Saat itu, sebuah suara menggema di ruang melingkar.

“Umu. Kerja bagus karena sudah mencapai tempat ini.”

Itu adalah suara Eniyunien.

“Di tempat ini, kalian akan menghadapi ujian pilihan. Seperti yang bisa kalian lihat, kalian harus melewati pintu itu untuk melanjutkan perjalanan.”

Ada satu pintu kokoh di ruangan melingkar itu.

“Tapi, pintu itu terkunci. Ada dua pilihan bagi peserta untuk mencapai puncak. Jika kalian bertarung satu sama lain di tempat ini, pintu ke atas akan terbuka bagi siapapun yang memenangkan pertarungan itu. Tapi yang kalah akan dikembalikan ke ruang ujian.”

“Bagaiman dengan pilihan yang lain?” tanya Ray.

“Bekerja samalah dan mencari cara lain untuk melanjutkan perjalanan.”

Ray dan Misa saling memandang.

“Maksudmu kalau kami bertarung satu sama lain, salah satu dari kami pasti bisa terus maju, tapi jika kami mencoba untuk bekerja sama, ada kemungkinkan kami tidak bisa menemukan cara melanjutkan, kan?”

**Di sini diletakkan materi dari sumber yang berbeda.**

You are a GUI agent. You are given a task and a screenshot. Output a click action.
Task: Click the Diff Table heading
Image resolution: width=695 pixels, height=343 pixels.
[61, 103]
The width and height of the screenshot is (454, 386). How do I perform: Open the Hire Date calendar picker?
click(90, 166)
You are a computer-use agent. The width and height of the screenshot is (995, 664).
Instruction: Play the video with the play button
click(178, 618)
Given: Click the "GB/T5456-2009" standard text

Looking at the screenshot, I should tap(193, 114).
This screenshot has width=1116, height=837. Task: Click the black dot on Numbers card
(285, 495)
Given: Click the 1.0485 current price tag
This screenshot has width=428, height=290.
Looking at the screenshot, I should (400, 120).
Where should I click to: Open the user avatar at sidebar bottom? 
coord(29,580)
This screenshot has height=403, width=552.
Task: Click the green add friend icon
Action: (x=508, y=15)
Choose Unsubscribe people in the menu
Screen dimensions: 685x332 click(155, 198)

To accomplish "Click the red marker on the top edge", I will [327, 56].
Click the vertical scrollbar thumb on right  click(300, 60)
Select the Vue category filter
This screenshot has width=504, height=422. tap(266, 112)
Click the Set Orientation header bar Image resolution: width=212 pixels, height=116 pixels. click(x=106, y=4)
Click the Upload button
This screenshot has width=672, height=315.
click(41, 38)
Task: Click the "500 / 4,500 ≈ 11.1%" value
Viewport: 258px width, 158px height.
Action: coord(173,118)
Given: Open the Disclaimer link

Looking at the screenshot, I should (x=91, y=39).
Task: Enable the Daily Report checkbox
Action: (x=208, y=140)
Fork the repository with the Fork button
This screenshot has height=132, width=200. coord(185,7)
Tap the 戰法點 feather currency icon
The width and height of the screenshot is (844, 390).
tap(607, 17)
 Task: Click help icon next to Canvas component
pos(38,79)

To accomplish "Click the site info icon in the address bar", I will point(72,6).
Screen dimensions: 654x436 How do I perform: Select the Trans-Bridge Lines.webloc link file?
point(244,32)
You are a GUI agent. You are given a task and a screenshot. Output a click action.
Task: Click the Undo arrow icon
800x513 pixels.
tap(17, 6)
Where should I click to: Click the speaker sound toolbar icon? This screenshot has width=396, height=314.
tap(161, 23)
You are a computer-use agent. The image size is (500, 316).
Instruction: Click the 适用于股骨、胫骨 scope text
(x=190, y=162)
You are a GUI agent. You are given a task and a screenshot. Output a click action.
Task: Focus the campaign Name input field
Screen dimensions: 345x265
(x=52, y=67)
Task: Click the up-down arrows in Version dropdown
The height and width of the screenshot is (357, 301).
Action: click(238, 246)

“Kau benar.” Seru Eniyunien.

“U-um, apa yang harus kita lakukan?” Misa tersenyum, tapi wajahnya menunjukkan kalau dia bermasalah. “Jika aku sengaja kalah di sini, Ray-san akan bisa melanjutkan, dan itu mungkin lebih baik.”

“Tidak apa-apa, kalian berdua bisa bekerja sama.” Lina-lah yang mengatakan itu.

“Ray, Misa. Kalian berdua bisa bekerja sama. Ada petunjuk mengenai jalan lain.”

Aku mengatakan itu melalui Leaks (Komunikasi Pikiran). Keduanya mengangguk sebagai tanggapan

“Baiklah! Eniyunien, kami akan bekerja sama.”

“Umu. Kalau begitu ini petunjuknya. Jalan menuju ke atas saat ini tersembunyi di suatu tempat di ruangan ini. Batas waktunya penyelesaiannya adalah 5 menit. Jika kalian tidak dapat menemukannya sampai saat itu, kalian dinyatakan gagal. Saat itu juga, kalian akan dibawa kembali ke ruang ujian, jadi pikirkan baik-baik tentang apa yang harus kalian lakukan.”

Setelah mengatakan itu, kehadiran Eniyunien menghilang.

Lina melihat itu dan segera memberikan instruksi.

“Di ruangan itu ada dua alas batu, kan?”

Di ruangan melingkar itu memang terdapat dua alas batu yang berdiri.

“Kurasa di salah satu alas itu ada patung batu. Jika kalian berdua naik di alas yang satunya dan berpose sama seperti patung batu di alas itu, rute terpendek menuju puncak akan dibuka.”

Aku mengirimkan kata-kata itu persis seperti seperti yang Lina katakan kepada mereka melalui Leaks (Komunikasi Pikiran).

“Begitulah katanya.”

“Yah, i-itu...”

Misa menatap patung batu itu dengan perasaan canggung.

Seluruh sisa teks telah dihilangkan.